S&P 500 Falls 1.2% in Worst Trading Session Since March
A selloff in global bonds stopped a surge in stocks, with worries growing that central banks will have to tighten policy to control inflation amid high oil prices.
Quick overview
- Global bond selloff halted stock market gains, with the S&P 500 dropping 1.2% in its worst session since March.
- US 10-year yields exceeded 4.5%, while UK long-bond rates hit a 28-year high amid rising inflation concerns.
- The dollar continued to strengthen, and US crude prices closed above $105, reflecting ongoing economic tensions.
- Incoming Fed Chair Kevin Warsh faces pressure to manage inflation expectations as fiscal stimulus complicates the outlook.
A selloff in global bonds stopped a surge in stocks, with worries growing that central banks will have to tighten policy to control inflation amid high oil prices. The S&P 500 dropped 1.2 percent during the worst equity session since March. Chipmakers, which had led a recovery from fell 4%.

US 10-year yields surpassed 4.5 percent, while yields on Japan’s 30-year debt reached 4 percent for the first time. Long-bond rates in the UK reached a 28-year high due to a political crisis.

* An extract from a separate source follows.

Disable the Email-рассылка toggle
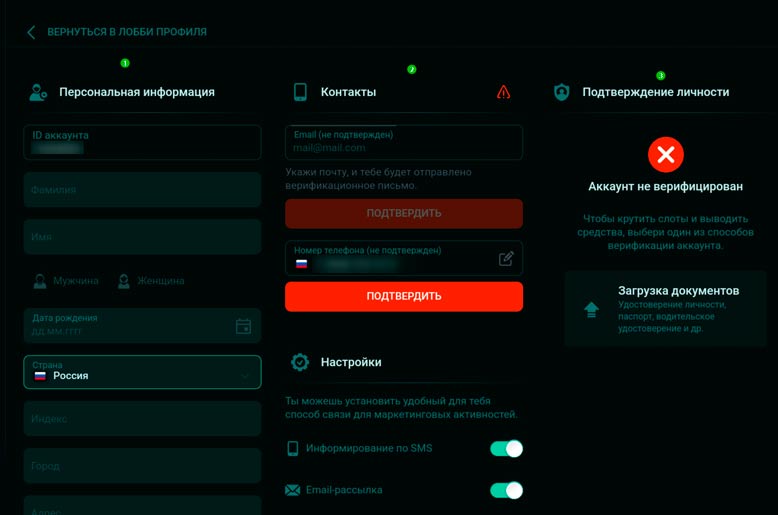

The dollar continued to rise this week. US crude closed above $105. President Donald Trump claimed he did not encourage his Chinese counterpart, Xi Jinping, with no indication of a breakthrough in the standoff over the waterway, to put pressure on Tehran to revive Hormuz. According to Xinhua, citing Foreign Minister Wang Yi, China thinks the strait should be reopened as soon as possible.
Incoming Fed Chair Kevin Warsh will be put to the test early on by a bond market alarmed by worries of rising inflation, so it’s critical that he controls expectations.
“The possibility of fiscal stimulus appears to be complicating the inflation outlook, even though central banks cannot directly address a global energy shock by raising rates,” Kourkafas observed. Nevertheless, he wagers that the Fed won’t overreact to what might turn out to be a transient circumstance.
However, traders should keep an eye out for signals from the bond market. If Treasury 10-year yields reach 5%, which typically lowers price-to-earnings ratios, bullish calls on stocks will be contested, Lori Calvasina of RBC Capital Markets told Bloomberg Television.